- **GIVEN INSTRUCTION**
Recast everything from the line containing "Click the GENERATOR LINKÓW section heading" down to the end of the entries as a JSON list of strings, one string per line, skipping blank lines and leaving the pictures out.

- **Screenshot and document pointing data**

______

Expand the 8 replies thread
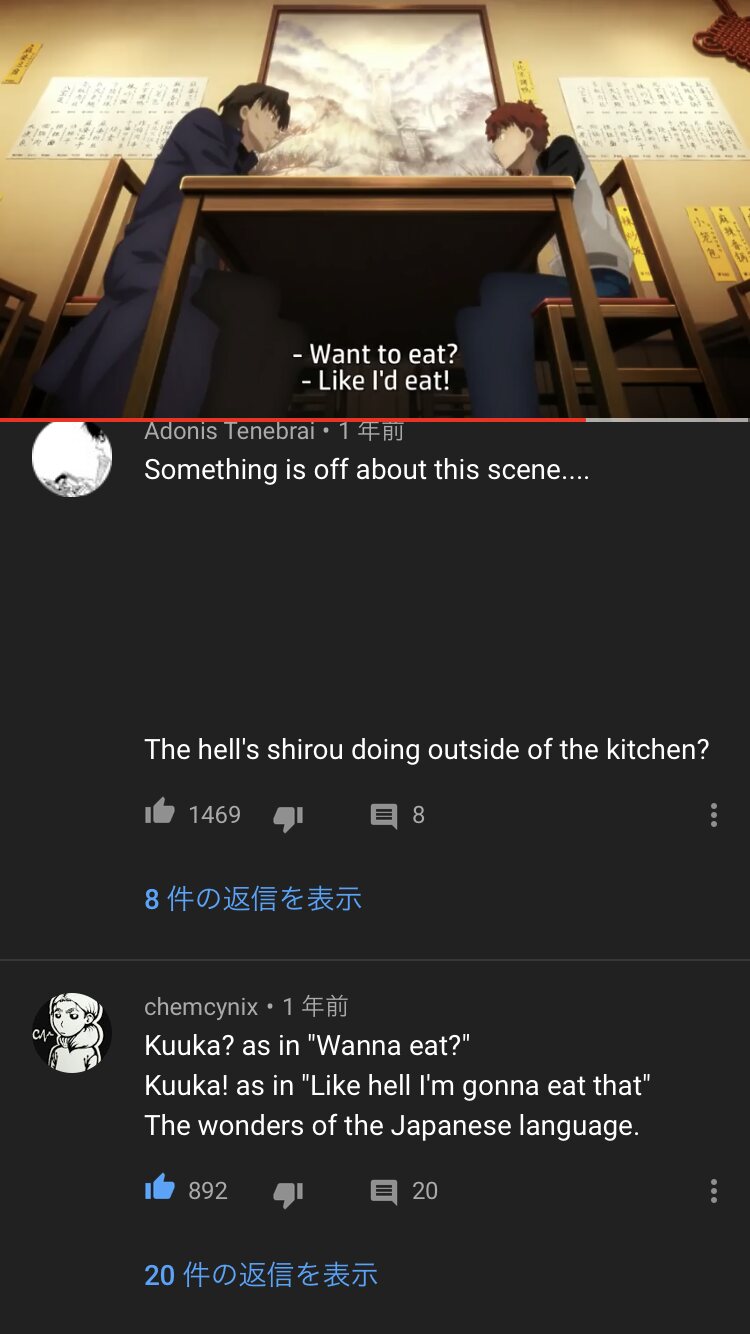The height and width of the screenshot is (1334, 750). 253,899
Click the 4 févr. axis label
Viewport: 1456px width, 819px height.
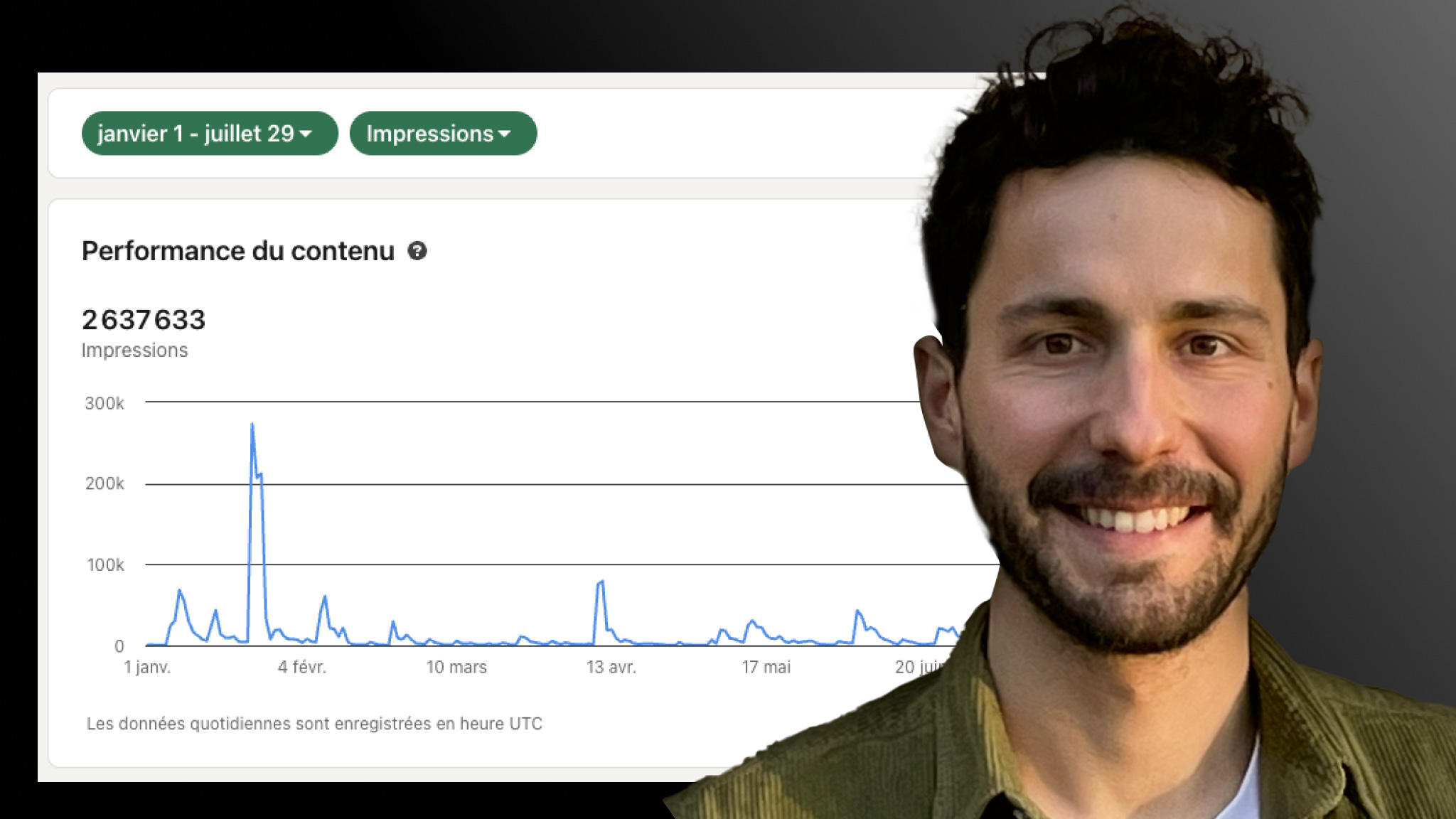[x=302, y=667]
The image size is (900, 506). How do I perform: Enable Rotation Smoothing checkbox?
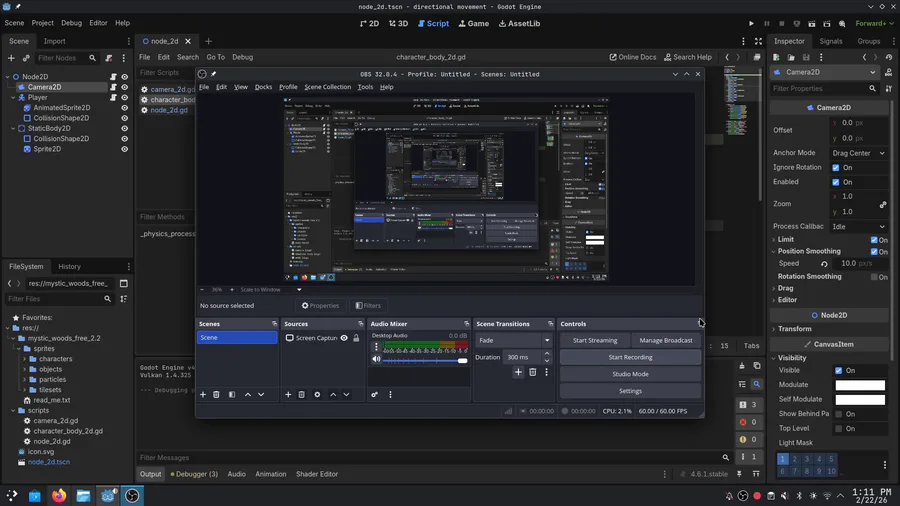pos(874,277)
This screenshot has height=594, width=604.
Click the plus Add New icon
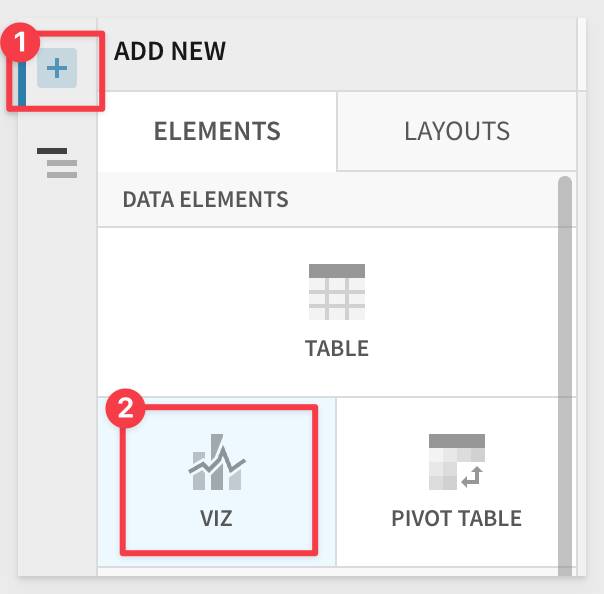pyautogui.click(x=57, y=69)
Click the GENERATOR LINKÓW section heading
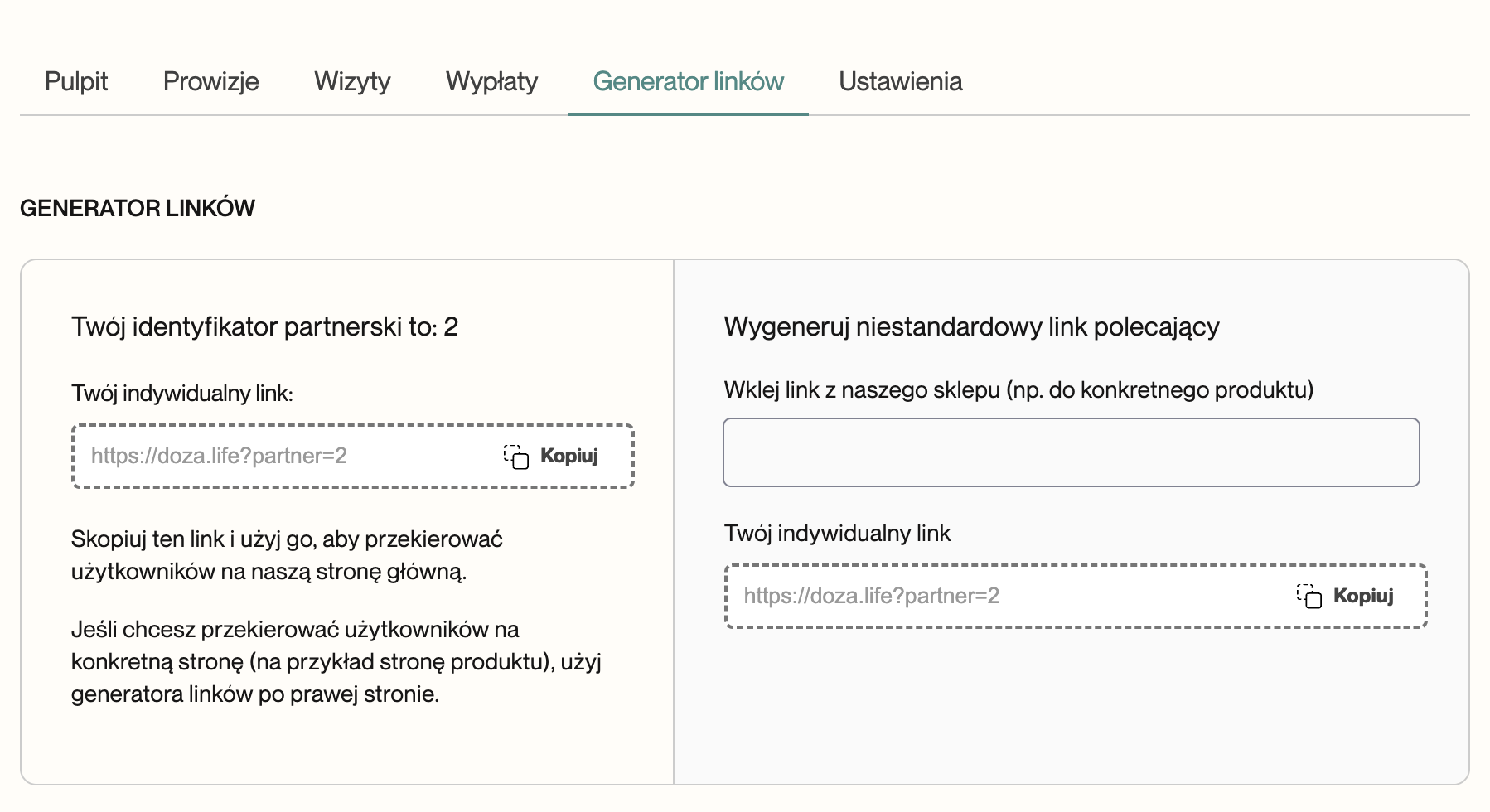The image size is (1490, 812). 138,208
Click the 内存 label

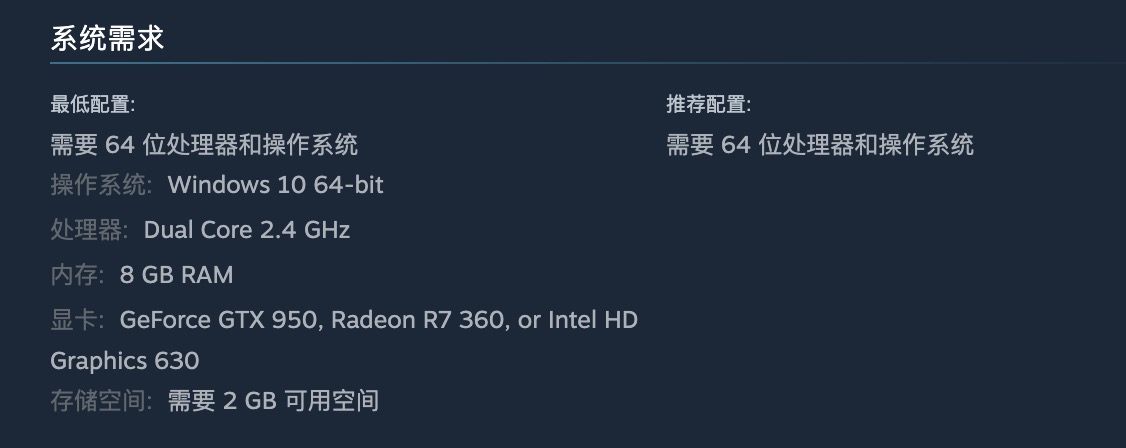click(78, 274)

______

- **WRITTEN REPLY**
[
  "Click the GENERATOR LINKÓW section heading",
  "The image size is (1490, 812). 138,208",
  "Click the 内存 label",
  "click(78, 274)"
]